The ongoing revolution in digital technologies has made the learning process easier and more interesting for students of all ages. As your IT environment becomes more mature, however, you need to give some thought to how you will protect your systems and devices from attackers.

Don’t worry. There’s good news, too.

A little bit of common sense can go a long way when following cyber security best practices. Let’s look at some of the most important actions that you can take to make your school’s network more secure.

  1. Antivirus and Anti-Malware Solutions

Teachers are migrating more of their lessons and resources online, which means that your school’s network security is critical. Your network as a whole is becoming a more tempting target for cybercriminals who are looking to make a little profit—or just want to have a little fun at your expense.

For example, “ransomware” applications like the 2017 WannaCry attack lock up your own files and data and refuse to give you back access until you pay a hefty sum to the attackers. Viruses, worms, Trojan horses, and other nasty software can wreak havoc on your school network, making computers shut down or behave erratically.

In order to keep your network protected, install strong antivirus and anti-malware software that can quickly detect and quarantine suspicious applications. These applications should run scans of the entire network on a regular basis.

• **Supplied records**
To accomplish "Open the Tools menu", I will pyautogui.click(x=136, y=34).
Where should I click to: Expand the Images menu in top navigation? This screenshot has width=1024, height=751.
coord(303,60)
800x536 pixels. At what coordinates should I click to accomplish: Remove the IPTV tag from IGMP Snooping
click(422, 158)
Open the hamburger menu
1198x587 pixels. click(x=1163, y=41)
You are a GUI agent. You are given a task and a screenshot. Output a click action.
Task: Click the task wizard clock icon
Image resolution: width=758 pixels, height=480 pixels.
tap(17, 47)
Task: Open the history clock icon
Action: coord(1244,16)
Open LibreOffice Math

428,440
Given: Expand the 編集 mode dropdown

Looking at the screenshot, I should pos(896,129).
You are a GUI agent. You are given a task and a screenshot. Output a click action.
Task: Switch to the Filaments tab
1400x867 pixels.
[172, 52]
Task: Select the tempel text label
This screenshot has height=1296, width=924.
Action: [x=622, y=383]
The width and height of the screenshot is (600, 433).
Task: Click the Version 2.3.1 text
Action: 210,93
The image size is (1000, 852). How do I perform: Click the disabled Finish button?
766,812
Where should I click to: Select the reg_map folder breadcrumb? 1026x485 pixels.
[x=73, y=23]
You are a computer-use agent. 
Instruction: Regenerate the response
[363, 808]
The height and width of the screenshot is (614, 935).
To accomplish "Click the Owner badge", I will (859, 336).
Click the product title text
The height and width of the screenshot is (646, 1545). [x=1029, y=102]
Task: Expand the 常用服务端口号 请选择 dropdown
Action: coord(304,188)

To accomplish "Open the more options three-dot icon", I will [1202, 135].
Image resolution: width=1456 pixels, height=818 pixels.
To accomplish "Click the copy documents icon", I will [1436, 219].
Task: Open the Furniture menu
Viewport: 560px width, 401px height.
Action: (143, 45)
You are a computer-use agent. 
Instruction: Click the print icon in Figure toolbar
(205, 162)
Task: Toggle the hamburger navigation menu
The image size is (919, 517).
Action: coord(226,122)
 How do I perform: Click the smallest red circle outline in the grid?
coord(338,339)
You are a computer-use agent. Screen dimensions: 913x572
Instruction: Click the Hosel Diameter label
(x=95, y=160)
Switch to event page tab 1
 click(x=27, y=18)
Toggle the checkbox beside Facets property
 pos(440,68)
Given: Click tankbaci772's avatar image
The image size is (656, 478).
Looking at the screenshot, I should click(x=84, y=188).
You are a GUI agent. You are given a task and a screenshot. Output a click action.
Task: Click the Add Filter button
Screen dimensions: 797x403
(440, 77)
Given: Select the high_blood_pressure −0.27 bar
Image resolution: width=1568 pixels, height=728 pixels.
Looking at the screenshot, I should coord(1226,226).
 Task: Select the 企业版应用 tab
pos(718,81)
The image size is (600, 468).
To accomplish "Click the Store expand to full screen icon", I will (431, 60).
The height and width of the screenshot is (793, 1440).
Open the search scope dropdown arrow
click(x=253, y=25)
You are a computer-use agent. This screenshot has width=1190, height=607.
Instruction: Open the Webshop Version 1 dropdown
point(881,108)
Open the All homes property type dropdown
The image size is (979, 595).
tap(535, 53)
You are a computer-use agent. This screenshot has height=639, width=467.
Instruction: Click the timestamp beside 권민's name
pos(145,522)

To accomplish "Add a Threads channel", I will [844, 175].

• **Activity 1**
Which ransomware attack does the school network security article name as an example?
• **Activity 2**
Could you continue the school network security article, picking up right after its final sentence?

• **Exercise answer 1**
The 2017 WannaCry attack.

• **Exercise answer 2**
  1. Software Updates and Patches

The devastating 2017 Equifax breach, which revealed the sensitive information of 143 million people in the U.S., occurred after attackers entered the company’s network through a security vulnerability with a patch already available for months.

As you add more devices to your school network, it becomes more and more imperative to make sure that each machine has installed the latest upgrades. Patch management software can help you keep track of each device’s status. Additionally, it can alert you to any critical vulnerabilities that need immediate attention.

  1. BYOD Security Policies

Smartphones, tablets, and laptops have the potential to greatly enhance the classroom learning experience. However, they also carry great risks when you allow students to bring in their personal devices.

Because the administration has no oversight of how students behave on their own laptops and tablets, you could be opening a security “backdoor” every time that these devices connect to the school’s network.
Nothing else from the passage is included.